Start of Records for this exercise

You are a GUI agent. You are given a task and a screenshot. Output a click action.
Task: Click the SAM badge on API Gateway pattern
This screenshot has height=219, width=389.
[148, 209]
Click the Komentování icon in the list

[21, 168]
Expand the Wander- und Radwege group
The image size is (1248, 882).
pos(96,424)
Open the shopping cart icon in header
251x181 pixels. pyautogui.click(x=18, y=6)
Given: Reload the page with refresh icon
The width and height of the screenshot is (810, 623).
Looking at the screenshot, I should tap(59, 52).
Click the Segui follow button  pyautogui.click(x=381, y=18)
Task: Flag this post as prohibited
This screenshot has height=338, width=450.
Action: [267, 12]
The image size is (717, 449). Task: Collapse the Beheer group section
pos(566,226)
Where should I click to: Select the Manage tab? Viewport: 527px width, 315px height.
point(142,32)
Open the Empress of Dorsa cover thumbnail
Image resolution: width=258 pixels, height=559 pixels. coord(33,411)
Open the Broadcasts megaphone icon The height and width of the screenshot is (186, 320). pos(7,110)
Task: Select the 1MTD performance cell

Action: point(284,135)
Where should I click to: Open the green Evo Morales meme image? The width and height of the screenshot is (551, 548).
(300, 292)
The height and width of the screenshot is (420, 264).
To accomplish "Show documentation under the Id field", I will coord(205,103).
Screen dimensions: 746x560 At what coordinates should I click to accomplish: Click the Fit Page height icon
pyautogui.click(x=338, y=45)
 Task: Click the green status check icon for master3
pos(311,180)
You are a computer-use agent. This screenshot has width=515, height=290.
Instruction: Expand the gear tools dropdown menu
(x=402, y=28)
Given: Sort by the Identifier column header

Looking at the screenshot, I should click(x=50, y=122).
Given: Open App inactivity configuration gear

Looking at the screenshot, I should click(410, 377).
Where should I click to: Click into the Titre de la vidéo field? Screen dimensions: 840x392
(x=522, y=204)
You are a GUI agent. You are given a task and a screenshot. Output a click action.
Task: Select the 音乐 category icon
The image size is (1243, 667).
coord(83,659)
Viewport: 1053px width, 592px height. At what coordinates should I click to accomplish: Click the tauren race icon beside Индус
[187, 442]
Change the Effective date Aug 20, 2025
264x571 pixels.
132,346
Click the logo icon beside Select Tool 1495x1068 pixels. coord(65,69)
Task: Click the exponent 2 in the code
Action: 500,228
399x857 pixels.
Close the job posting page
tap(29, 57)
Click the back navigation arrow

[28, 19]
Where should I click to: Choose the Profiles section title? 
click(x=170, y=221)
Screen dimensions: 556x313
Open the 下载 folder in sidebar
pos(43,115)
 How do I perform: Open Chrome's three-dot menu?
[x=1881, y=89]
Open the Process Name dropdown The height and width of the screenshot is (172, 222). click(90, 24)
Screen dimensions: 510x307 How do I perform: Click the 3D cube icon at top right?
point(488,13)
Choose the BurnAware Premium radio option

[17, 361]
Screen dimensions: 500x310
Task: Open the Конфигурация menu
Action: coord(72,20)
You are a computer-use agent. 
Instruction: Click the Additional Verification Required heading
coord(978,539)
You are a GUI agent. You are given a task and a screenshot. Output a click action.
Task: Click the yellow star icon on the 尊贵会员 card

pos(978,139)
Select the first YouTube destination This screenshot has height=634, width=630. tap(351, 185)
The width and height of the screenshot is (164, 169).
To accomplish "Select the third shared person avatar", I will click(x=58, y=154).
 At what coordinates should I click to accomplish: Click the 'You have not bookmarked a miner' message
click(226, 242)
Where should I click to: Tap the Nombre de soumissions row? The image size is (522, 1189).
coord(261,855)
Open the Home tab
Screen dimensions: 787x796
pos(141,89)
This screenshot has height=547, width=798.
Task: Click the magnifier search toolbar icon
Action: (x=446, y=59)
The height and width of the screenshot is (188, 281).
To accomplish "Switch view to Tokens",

End of Records for this exercise

## Exercise
Find each line in the records holding the string "computer" and show it.

## Answer to this task
You are a computer-use agent. This screenshot has width=515, height=290.
You are a computer-use agent. 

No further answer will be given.